Bukan Hanya Kinerja Wasit, PSSI Juga Keluhkan Perjalanan ke Stadion saat Lawan Qatar

oleh
oleh
Timnas Indonesia U 23 mendapat petaka berlipat di laga perdana Piala Asia 2024, selain kalah 0-2 dari Qatar, 2 pemainnya menerima kartu merah dan STY menerima kartu kuning. /pssi.org/

JAKARTA, JPMN – Timnas Indonesia U-23 telah mengirimkan surat protes resmi kepada AFC (Asian Football Confederation) terkait kinerja wasit Nasrullo Kabirov dan wasit video assistant referee (VAR), Sivakorn Pu-Udom dalam pertandingan melawan Qatar pada Piala Asia U-23. Selain itu, protes juga disampaikan terkait perjalanan menuju stadion yang dianggap tidak sesuai.

Endri Erawan, manajer Timnas Indonesia U-23, menyatakan kekecewaannya atas kinerja wasit yang dianggap merugikan timnya.

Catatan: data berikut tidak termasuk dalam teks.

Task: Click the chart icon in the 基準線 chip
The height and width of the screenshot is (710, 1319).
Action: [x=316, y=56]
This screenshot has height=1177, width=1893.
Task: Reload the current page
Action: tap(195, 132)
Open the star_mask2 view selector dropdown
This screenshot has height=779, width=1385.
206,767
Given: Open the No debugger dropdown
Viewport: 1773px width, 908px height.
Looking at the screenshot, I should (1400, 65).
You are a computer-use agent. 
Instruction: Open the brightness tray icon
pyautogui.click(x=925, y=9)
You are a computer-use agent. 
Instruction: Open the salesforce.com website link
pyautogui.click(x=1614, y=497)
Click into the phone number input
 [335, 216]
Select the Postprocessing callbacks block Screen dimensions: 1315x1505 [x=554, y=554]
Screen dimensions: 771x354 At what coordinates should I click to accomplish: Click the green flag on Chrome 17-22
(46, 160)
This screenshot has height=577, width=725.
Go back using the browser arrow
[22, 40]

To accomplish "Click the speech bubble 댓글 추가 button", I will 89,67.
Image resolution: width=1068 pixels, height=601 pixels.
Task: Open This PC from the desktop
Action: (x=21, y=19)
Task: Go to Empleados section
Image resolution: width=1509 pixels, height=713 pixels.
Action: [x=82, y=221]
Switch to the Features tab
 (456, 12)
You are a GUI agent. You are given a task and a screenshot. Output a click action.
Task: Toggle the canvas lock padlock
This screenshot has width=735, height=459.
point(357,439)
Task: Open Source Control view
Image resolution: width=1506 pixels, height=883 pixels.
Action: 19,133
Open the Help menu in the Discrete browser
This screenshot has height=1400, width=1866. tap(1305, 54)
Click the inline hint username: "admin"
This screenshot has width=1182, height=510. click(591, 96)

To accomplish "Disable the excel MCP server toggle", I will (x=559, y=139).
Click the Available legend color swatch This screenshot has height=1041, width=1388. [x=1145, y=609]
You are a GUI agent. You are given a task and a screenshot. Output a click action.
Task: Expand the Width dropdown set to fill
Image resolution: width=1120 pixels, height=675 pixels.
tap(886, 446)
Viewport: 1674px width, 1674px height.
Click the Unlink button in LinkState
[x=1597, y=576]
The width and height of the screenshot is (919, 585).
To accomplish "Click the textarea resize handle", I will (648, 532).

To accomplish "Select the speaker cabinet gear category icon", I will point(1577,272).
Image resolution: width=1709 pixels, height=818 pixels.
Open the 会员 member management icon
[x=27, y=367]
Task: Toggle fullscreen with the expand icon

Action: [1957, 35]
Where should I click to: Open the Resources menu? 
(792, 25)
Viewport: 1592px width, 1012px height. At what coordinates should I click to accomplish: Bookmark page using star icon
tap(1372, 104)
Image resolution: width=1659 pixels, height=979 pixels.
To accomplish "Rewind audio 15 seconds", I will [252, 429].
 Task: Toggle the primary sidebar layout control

“Tentu kita semua kecewa dengan kepemimpinan wasit Nasrullo Kabirov dan wasit VAR, Sivakorn Pu-Udom yang semua bisa melihat bahwa mereka banyak memberikan keputusan-keputusan yang merugikan untuk Indonesia,” ujarnya.

Meskipun menyadari bahwa protes tidak akan mengubah hasil akhir pertandingan, Endri berharap agar protes tersebut dapat membawa perbaikan dalam jalannya pertandingan di lanjutan Piala Asia U-23 2024 di Qatar.

“Kita tahu protes ini tidak akan mengubah hasil pertandingan. Namun setidaknya untuk pertandingan-pertandingan selanjutnya di ajang bergengsi Piala Asia U-23 2024 ini para wasit/perangkat pertandingan bisa lebih baik lagi dalam mengambil keputusan yang tidak merugikan tim U-23 Indonesia,” tambahnya.

Selain itu, perihal perjalanan menuju stadion juga menjadi sorotan. Endri menyebut bahwa normalnya perjalanan dari hotel ke stadion hanya membutuhkan waktu 8 sampai 10 menit saja. Namun pada hari pertandingan, tim Indonesia dibawa melewati jalan yang lebih jauh hingga membuat mereka tiba terlambat di stadion.

“Ada kejadian yang kita sayangkan yakni bus tim Indonesia saat dari hotel menuju stadion tempat pertandingan kita dilewatkan jalan yang jauh dan berputar-putar (diluar jalur normal). Alhasil, kita satu tim telat memasuki stadion hampir 20 menit, harusnya hanya 8-10 menit dari hotel ke stadion,” ungkap Endri.

Hal ini membuat tim merasa rugi waktu dan tidak nyaman. Endri juga menyatakan bahwa pihaknya telah melaporkan masalah tersebut kepada AFC.

Dengan surat protes ini, Timnas Indonesia U-23 berharap agar kejadian serupa tidak terulang di masa mendatang dan agar penyelenggaraan pertandingan dapat berjalan lebih baik demi kepentingan semua pihak yang terlibat.